さっきまでの晴れやかな気持ちが嘘のように消え、今は一刻も早く帰りたかった。
その後、父の手紙が届くまで、私は『ラディアーチェ侯爵令嬢』であるよう無心に努めた。あれ以来ジェラルドも敢えて蒸し返すような真似はしてこない。
……ただの子どもの戯言に動揺してしまったのは、自分でもびっくりだった。
『ラディアーチェ侯爵令嬢』なら、鼻で笑ってあしらうくらい訳ないのに。生意気な子供の頬を引っ張って説教してやるくらい、やり返せるのに。
でもあれだけ感情を乱してしまった手前、ジェラルドや執事は決して子どもたちを会わせようとはしなくなったし、私も大人気なく反応してしまったあの日は、できるものなら無かったことにしてしまいたかったから、もうなにも言わなかった。
やっと王都に戻れる日。
張り詰めた日常がやっと終わる開放感に、緩みそうになる気を引き締めながら、いつもよりもゆったりと完璧な淑女の礼をとる。
「道中どうかお気をつけて」
思えば婚約解消以来、このジェラルド・バルトリだけが同情もせず、蔑みもせず、普通に接してくれた。こんな風にアーダルベルト殿下に関係なく、男性と対等に話したことは初めてかもしれない。

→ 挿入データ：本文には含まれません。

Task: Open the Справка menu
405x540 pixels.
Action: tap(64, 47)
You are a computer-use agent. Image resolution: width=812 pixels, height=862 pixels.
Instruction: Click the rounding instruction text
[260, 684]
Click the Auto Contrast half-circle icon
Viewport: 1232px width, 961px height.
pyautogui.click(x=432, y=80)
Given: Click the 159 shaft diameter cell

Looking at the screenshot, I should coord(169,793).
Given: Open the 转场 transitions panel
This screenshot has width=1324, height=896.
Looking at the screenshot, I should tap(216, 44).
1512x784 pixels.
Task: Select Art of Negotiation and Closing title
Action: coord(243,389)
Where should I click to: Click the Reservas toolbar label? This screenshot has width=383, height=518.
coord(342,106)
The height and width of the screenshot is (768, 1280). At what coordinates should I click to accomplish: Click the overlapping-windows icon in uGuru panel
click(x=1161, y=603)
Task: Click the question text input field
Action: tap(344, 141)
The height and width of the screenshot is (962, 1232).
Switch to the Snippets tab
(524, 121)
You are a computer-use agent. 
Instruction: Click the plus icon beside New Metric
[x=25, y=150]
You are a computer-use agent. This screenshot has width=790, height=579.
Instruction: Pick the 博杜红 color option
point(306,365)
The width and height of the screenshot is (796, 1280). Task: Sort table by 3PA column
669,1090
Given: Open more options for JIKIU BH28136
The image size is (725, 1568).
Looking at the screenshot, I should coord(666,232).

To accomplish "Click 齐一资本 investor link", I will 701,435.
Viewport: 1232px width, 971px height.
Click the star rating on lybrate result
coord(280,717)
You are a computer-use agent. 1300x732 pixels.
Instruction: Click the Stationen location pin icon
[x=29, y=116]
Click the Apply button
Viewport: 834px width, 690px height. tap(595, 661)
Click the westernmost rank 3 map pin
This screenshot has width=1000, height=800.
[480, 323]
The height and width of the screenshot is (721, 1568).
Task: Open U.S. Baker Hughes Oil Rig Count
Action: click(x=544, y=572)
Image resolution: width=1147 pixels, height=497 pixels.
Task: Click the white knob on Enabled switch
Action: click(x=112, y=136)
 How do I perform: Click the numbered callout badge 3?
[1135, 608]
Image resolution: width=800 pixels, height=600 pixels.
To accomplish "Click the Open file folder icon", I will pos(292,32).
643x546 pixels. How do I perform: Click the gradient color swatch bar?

手の甲に口付けを受けながら、風に揺れる波打つアッシュブロンドを眺める。
「ありがとう。あなたの説明は分かり易かったわ」
優しいヘーゼルの瞳が細められる。
「また是非いらして下さいね」
それにニコリと笑みだけ浮かべると、もう少し眺めていたい気持ちを振り切るように背を向ける。
一刻も早くこの地を立ち去りたいことには変わりない。
でももう少しだけジェラルド・バルトリの笑顔を見ていたいなんて、そんな依存的な甘えなど消え去ればいいと背筋を伸ばして踵を返した。